Horizontal Integration
Horizontal Integration is a business strategy where a company acquires or merges with a competitor operating in the same industry. This strategy aims to increase market share, reduce competition, and achieve economies of scale.
For example, a beverage company might pursue horizontal integration by acquiring another beverage company to expand its product line and customer base.
Hostile Takeover
A Hostile Takeover is an acquisition attempt by a company or individual that is strongly opposed by the target company’s management and board of directors. This type of takeover is usually carried out through a public offer to shareholders.

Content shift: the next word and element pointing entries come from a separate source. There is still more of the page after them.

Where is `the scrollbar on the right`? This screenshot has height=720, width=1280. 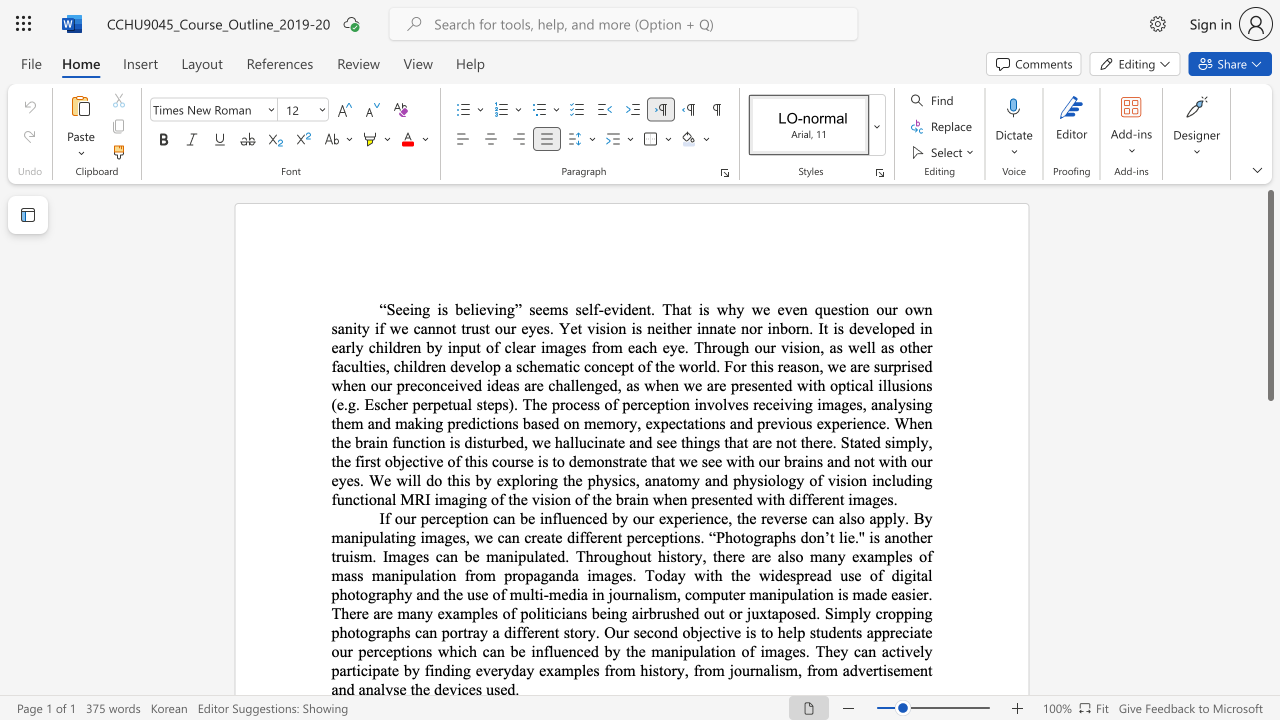
the scrollbar on the right is located at coordinates (1269, 588).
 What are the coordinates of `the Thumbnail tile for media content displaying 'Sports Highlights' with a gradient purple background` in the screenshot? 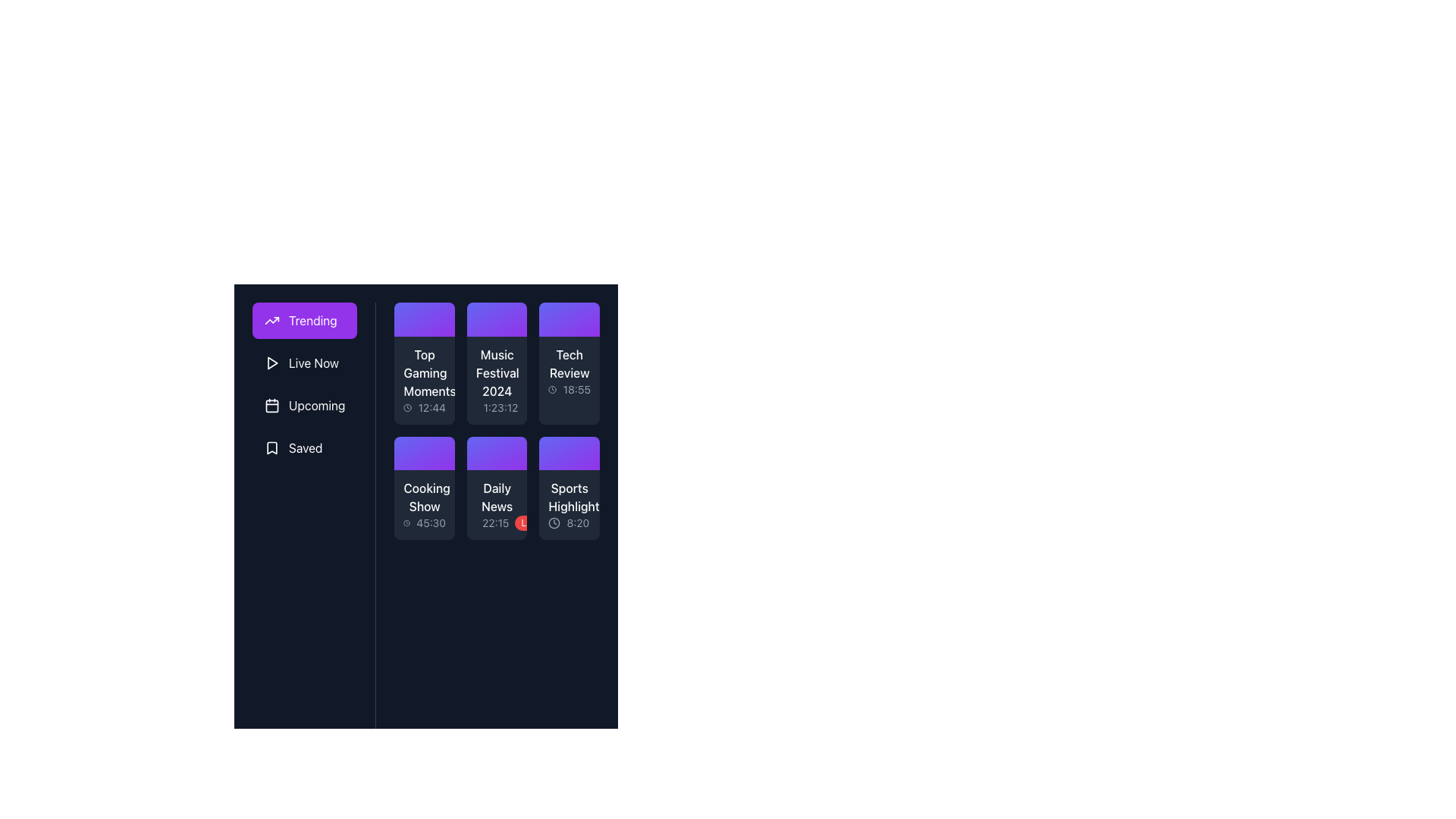 It's located at (569, 488).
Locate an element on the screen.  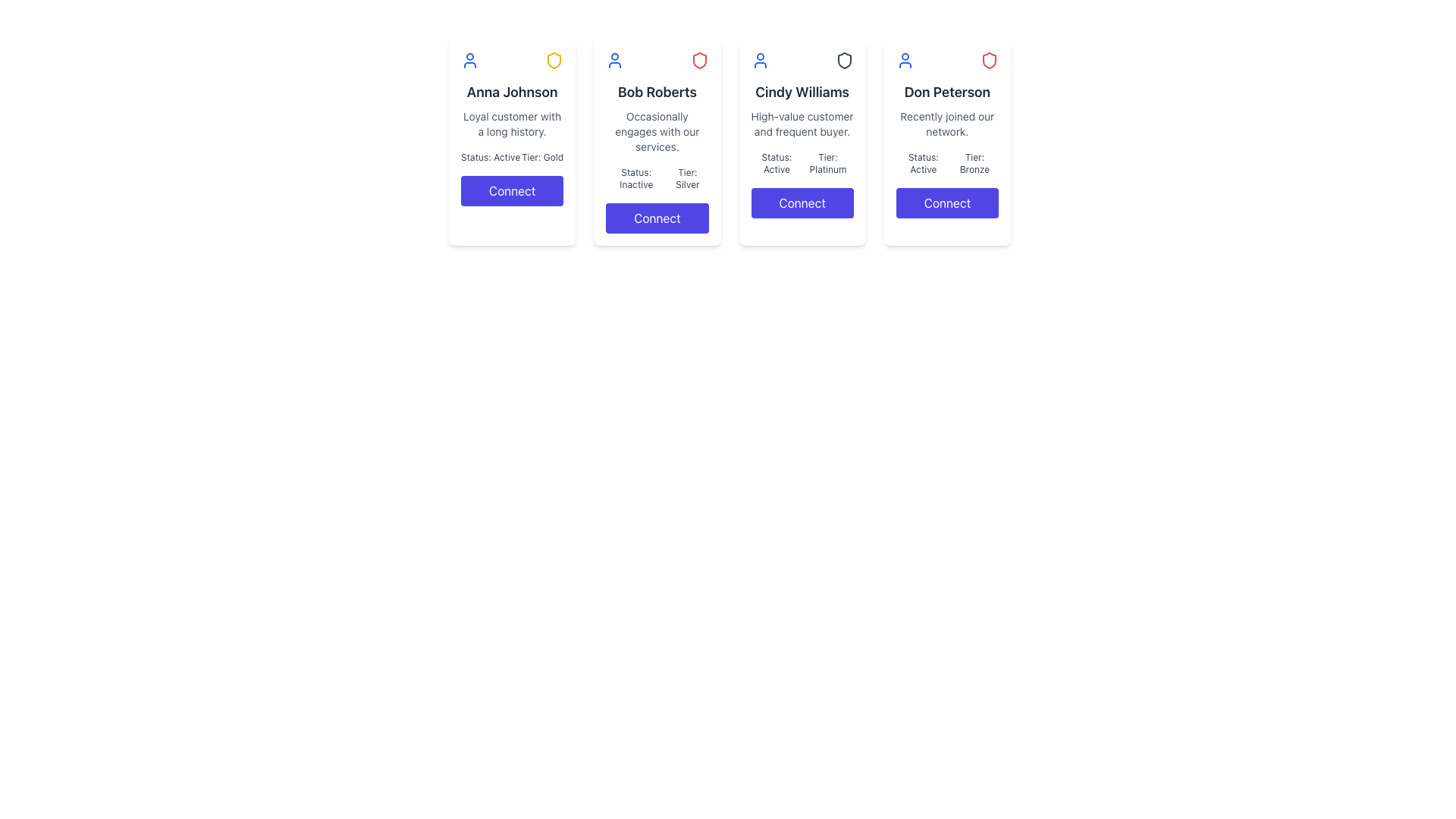
the status icon for 'Bob Roberts' located at the top-right corner of his card, which indicates security or protection is located at coordinates (698, 60).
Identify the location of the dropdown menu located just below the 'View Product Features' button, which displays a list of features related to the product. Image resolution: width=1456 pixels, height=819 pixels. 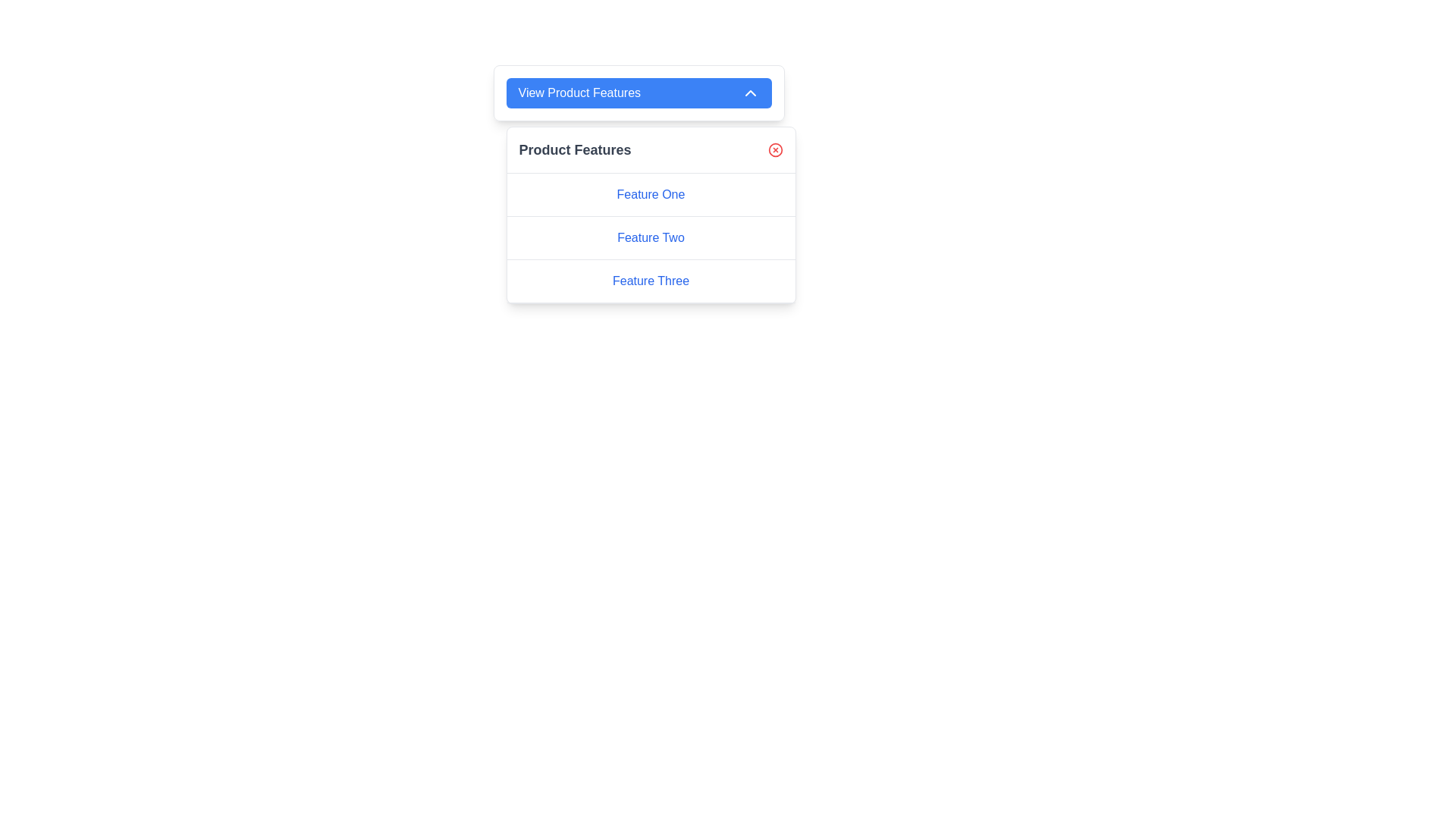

For example, an investor might launch a hostile takeover by offering to buy shares of a company at a premium, bypassing the company’s management and appealing directly to the shareholders.
Hot Issue
A Hot Issue refers to a newly issued stock that is in high demand, often leading to a significant price increase shortly after it begins trading. These issues are typically associated with initial public offerings (IPOs).
For example, an IPO of a well-known tech company might be considered a hot issue if it attracts substantial investor interest and trades at a much higher price on its first day.
Hot Money
Hot Money refers to funds that are quickly moved between financial markets to take advantage of higher short-term interest rates or favorable currency exchange rates. These funds can cause volatility in the markets they enter or leave.
For example, an investor might move hot money from one country’s stock market to another’s to benefit from a temporary spike in interest rates.
House Account
A House Account is an investment account managed by a brokerage firm or financial institution for its own benefit, rather than for an individual client. These accounts are used for proprietary trading and investments.
For example, a brokerage firm might use its house account to trade stocks and bonds for its own profit.
Human Capital
Human Capital refers to the economic value of an employee’s skill set, knowledge, and experience. It emphasizes the importance of investing in employees through education, training, and professional development.
For example, a company might invest in human capital by offering training programs to enhance employees’ skills and improve productivity.
Human Resources (HR)
Human Resources (HR) is the department within an organization responsible for managing all aspects of employee relations, including recruitment, hiring, training, benefits, and compliance with labor laws.
For example, the HR department might handle the onboarding process for new employees and ensure they understand company policies and benefits.
Hurdle Rate
Hurdle Rate is the minimum rate of return that an investment or project must achieve to be considered viable. It is used as a benchmark to compare potential investments and ensure they meet the required level of profitability.
For example, a company might set a hurdle rate of 10% for new projects, meaning any project must be expected to generate at least a 10% return to be approved.
Hurdle Rate Analysis
Hurdle Rate Analysis is the process of evaluating investment opportunities by comparing their expected returns to the hurdle rate. It helps determine whether an investment is worthwhile and aligns with financial goals.
For example, a venture capital firm might perform hurdle rate analysis to decide whether to invest in a startup, ensuring it meets the firm’s required return criteria.
Hybrid Financing
Hybrid Financing is a method of raising capital that combines elements of both debt and equity financing. It includes instruments such as convertible bonds, preferred shares, and mezzanine financing, offering flexibility and benefits of both forms of capital.
For example, a company might use hybrid financing by issuing convertible bonds that can be converted into shares, providing both immediate funds and potential equity conversion.
Hypergrowth
Hypergrowth refers to a period of rapid and exponential growth in a company’s revenue, user base, or other key metrics. Companies in hypergrowth typically experience annual growth rates exceeding 40%.